Exercise task >>
Find every line in the entries below that contains the string "size", and copy each of those lines. Treat uppercase and lowercase as different.

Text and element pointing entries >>
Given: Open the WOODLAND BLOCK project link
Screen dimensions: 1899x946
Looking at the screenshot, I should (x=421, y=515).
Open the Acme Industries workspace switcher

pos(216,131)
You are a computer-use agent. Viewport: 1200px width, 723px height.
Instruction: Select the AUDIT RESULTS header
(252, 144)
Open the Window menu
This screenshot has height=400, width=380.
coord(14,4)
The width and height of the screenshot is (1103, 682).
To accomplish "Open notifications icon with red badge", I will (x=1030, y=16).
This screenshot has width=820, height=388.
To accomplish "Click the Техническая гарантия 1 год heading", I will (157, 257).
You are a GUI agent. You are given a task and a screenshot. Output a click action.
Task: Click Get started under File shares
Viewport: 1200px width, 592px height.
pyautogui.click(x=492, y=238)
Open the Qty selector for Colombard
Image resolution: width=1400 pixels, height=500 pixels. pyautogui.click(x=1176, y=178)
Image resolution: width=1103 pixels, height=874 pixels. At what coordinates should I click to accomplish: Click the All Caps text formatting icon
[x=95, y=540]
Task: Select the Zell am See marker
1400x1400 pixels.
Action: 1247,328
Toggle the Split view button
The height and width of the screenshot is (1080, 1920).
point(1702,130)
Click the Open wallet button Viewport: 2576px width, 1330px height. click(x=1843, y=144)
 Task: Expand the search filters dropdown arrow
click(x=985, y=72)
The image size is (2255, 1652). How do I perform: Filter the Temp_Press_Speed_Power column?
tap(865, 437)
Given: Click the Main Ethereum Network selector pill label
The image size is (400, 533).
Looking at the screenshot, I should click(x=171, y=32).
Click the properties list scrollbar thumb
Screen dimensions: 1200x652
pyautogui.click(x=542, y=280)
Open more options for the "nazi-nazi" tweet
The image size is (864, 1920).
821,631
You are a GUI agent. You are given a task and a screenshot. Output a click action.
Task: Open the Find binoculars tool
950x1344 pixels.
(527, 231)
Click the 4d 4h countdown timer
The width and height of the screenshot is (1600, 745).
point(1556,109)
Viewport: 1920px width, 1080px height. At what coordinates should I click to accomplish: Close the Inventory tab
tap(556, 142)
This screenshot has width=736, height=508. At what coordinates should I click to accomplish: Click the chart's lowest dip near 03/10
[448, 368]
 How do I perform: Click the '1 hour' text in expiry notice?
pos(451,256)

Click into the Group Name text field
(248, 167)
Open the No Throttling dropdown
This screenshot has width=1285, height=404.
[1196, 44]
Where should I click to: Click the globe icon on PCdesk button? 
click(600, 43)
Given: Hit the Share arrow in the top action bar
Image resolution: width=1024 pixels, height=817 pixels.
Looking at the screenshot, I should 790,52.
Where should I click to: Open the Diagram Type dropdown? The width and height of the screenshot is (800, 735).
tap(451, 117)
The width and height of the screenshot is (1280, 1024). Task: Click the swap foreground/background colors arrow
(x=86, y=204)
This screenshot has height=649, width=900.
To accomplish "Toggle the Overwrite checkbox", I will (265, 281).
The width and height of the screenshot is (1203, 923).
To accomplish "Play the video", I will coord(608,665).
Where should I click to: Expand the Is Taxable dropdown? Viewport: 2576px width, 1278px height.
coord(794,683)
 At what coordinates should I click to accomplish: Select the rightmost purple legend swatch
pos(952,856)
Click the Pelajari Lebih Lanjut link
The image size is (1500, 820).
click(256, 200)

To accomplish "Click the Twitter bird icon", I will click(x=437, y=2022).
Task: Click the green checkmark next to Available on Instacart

Reply >>
The image size is (2255, 1652). How do I perform: Filter the Temp_Press_Speed_Power column?
The image size is (400, 533).
The image size is (864, 1920).
The image size is (1500, 820).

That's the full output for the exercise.